The cops are scraping overdosed, blue-lipped junkies off the sidewalks, and Fall River city government remains focused on trash bags.

When it comes to death, we make it here.

In Fall River, all things meet in the trash.

The drug problem intersects with trash when you look out the window and see a junkie picking the deposit bottles out of your recycling bin. Fall River’s poverty problem meets trash bags at the precise point you need bags but don’t have any money.

Politics intersects with trash continuously, as mayors are made and unmade by trash bags and trash fees. Trash bags are the raw fuel that gets a recall rolling. There’s at least some chance that the divide between mayor and city council will meet at trash bags.

Landlords and tenants intersect when you’re a landlord, and your tenants just plain won’t use the purple bags, and you live 40 miles from Fall River, and now you can’t just collect your Section 8 money and let your buildings fall apart. Your tenants, who can’t be counted on to pay their rent, can’t be expected to learn how to use color-coded trash bags. If they had those kinds of skills, they wouldn’t have to live in your three-decker roach motel.

A few weeks ago, I was writing that I was sick of writing about trash bags, and that maybe I would finally be free. If I was that lucky, would I be sitting in downtown Fall River right now, writing a trash bag column, and having nothing to look forward to except a lunch time frozen burrito?

I would not.

Still, even in what I hoped was my farewell-to-purple-bags column, I said I was going to hang on to the bags, because I figured they’d be back.

Why?

Because any government, having taken your money, is extremely unlikely to give it back. Still paying the “rainwater tax?" I thought so.

So, while you head out to buy another $10 roll of EZ-split bags, let’s consider.

For homeowners, pay-as-you-throw was a kind of last straw. The bags are cheap enough, but they came on top of continuous tax increases and water bills that doubled in less than a decade. For renters, pay-as-you-throw meant that trash wasn’t the landlord’s responsibility anymore. Now, some of that responsibility was yours, and a lot of people in Fall River are responsibility-resistant. If that weren’t true, there’d be far fewer people picking through your trash.
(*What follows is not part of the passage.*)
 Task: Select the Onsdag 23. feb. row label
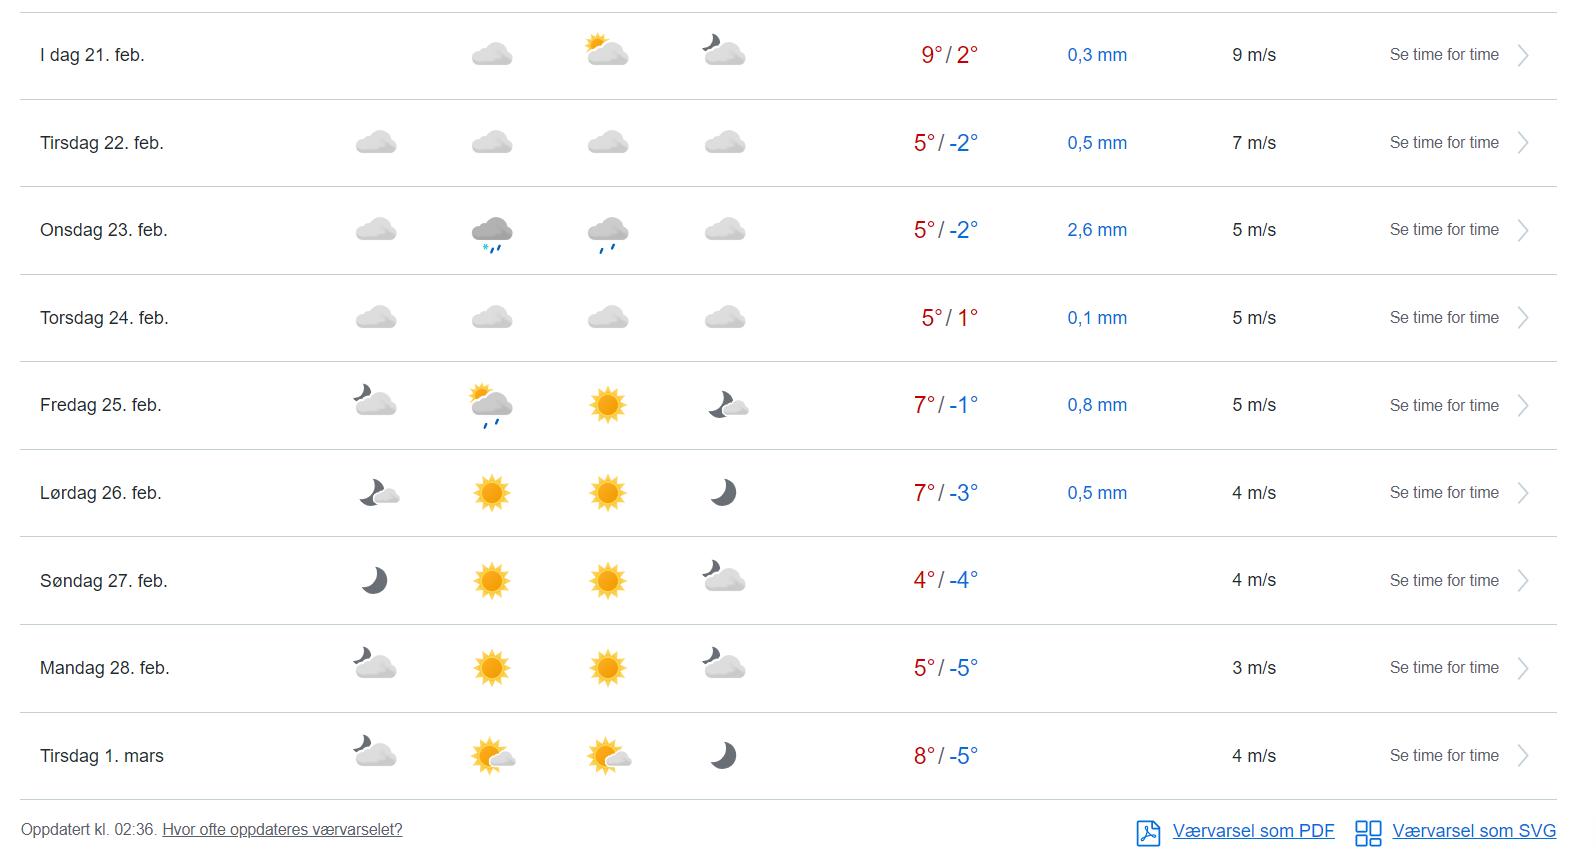(x=104, y=230)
Originally, pay-as-you-throw was one of those “ideas whose time has come,” and those are nearly always dangerous.

Pay-as-you-throw would increase recycling! The polar bears and the elephants would be saved! The city would make some extra revenue.

Of course, once the word “revenue” gets down to you, all it means is a wrinkled $10 bill pulled out of your wallet and given to a store owner. This is true whether it’s called “added revenue” or “additional revenue.” And once the revenue, AKA your greasy little $10 bill, is in the city’s grasp, getting it back is going to take a little more effort than just signing a recall petition in the Walmart parking lot.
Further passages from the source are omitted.